Liverpool brands are bucking the fast fashion trend to produce sustainable and environmentally friendly clothes.  

Fast fashion has been crticised for creating an unsustainable model, often using inexpensive and low-quality designs sampled from the catwalk and celebrity trends that reach the shops at a rapid rate of production. This can lead to the quality of a product degrading after a few wears and people feeling as if their clothes are “out of trend”.

According to research conducted by Censuswide for Barnardo’s last year Brits were expected to spend £2.7 billion on fashion that will only be worn once.
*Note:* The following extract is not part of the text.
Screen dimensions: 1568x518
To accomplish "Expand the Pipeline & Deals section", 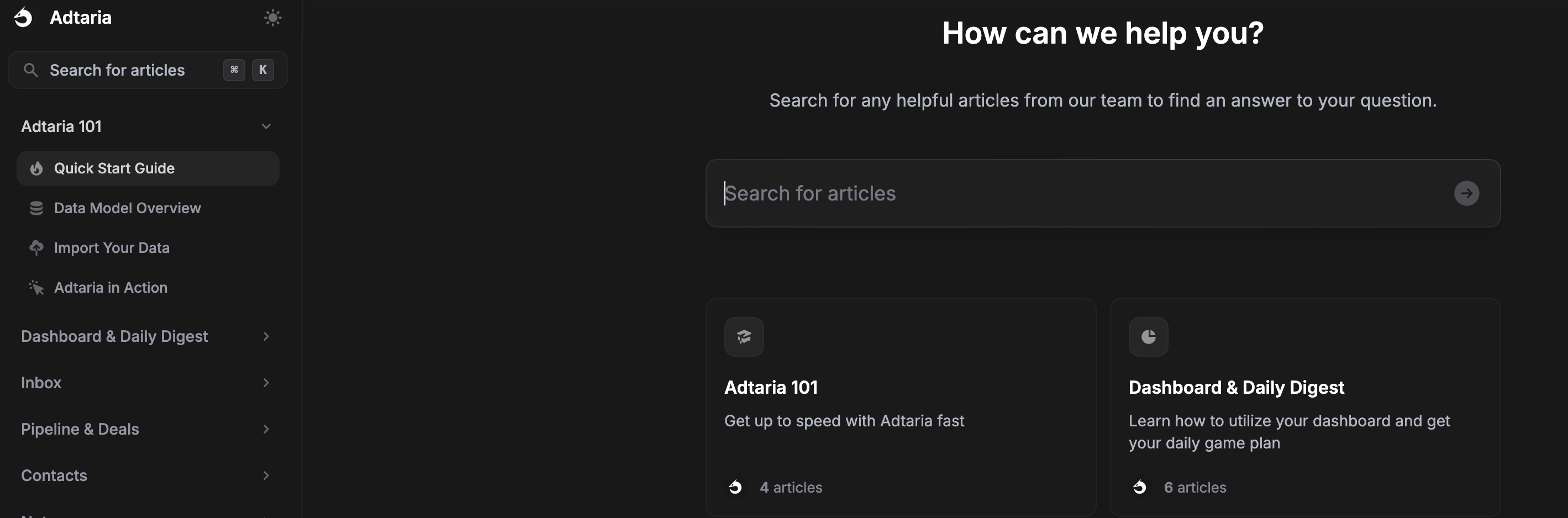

In addition WRAP UK, a charity fighting for sustainability, estimates that 350,000 tonnes of clothing ends with a value of £140million ends up in landfill in Britain each year.

Nature Climate Change claim textile production is one of the most polluting industries, producing 1.2 billion tonnes of greenhouse gas emissions annually which is more than international flights and maritime shipping produce combined.
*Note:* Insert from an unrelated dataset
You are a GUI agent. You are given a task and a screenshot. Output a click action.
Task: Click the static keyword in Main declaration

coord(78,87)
Sustainable fashion production in Merseyside is still in its early days with a small number of brands committed to reducing the environmental damage that fast fashion is having on the planet.

Rhi Jones, the founder of Reins clothing, a sustainable children’s clothing brand in Liverpool, said: “We only use sustainable fabrics, mostly recycled plastic waste but also organic and recycled cotton too.
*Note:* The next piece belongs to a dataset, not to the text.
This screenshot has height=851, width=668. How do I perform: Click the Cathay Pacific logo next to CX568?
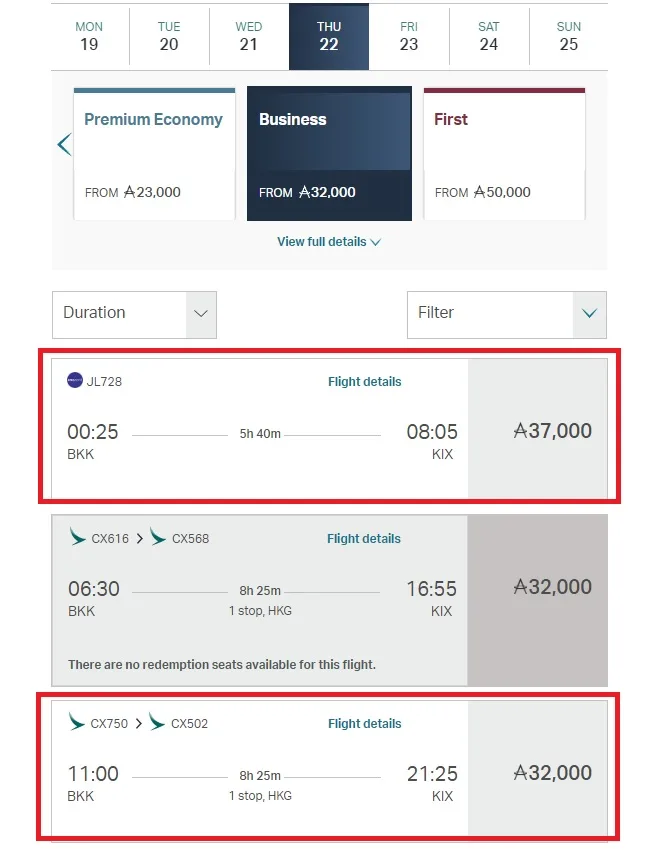click(158, 537)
“We only use sustainable and environmentally friendly practices such as digital and water-based prints.  Although it may be to our detriment, we have decided on a slow fashion approach over a seasonal basis meaning we work on a collection to its completion.

“We’ll make to order in the future to reduce waste. We avoid sales and selling off of stock as we believe this devalues and perpetuates the throwaway mentality of the market.”

According to Wrap UK, extending the lifespan of a garment by nine extra months of active use would reduce carbon, water and waste footprints by around 20-30% each.

The current model that fast fashion brands are following is said to be unsustainable and celebrity endorsements of fast fashion brands are spreading the wrong message. 

Models Louise Roe, Lisa Snowdon, Vogue Williams and Sara Luxe for sustainable fashion brand Make Thread

Make Thread is a sustainable fashion brand based in Liverpool that produces designs only on demand and operates on a zero-waste production line.

Co-founder Katie Roche said: “We have always admired the likes of Stella McCartney and Vivienne Westwood, and newer brands like Ganni, who were implementing more of a sustainable approach, although, they aren’t fully sustainable.

“We looked at Copenhagen Fashion Week for inspiration which celebrates and drives sustainable brands.”